**Directions for this task**
Search the listing below for the string "value", then copy every line it appears in.

[Opening Supplied information section]

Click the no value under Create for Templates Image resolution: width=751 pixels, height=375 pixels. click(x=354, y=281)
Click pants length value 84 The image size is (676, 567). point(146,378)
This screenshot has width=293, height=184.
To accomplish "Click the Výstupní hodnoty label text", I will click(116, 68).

[Closing Supplied information section]
[Opening Supplied information section]

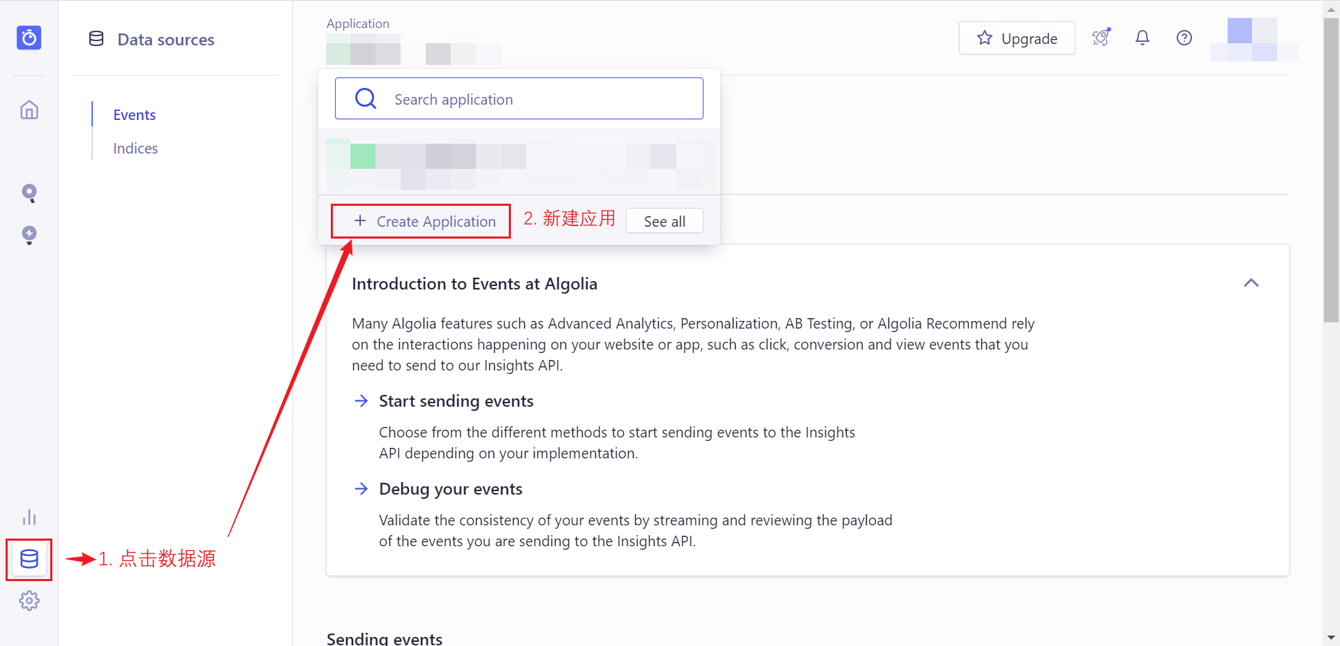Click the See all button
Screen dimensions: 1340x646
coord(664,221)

[Closing Supplied information section]

**Worked solution**
Click the no value under Create for Templates Image resolution: width=751 pixels, height=375 pixels. click(x=354, y=281)
Click pants length value 84 The image size is (676, 567). point(146,378)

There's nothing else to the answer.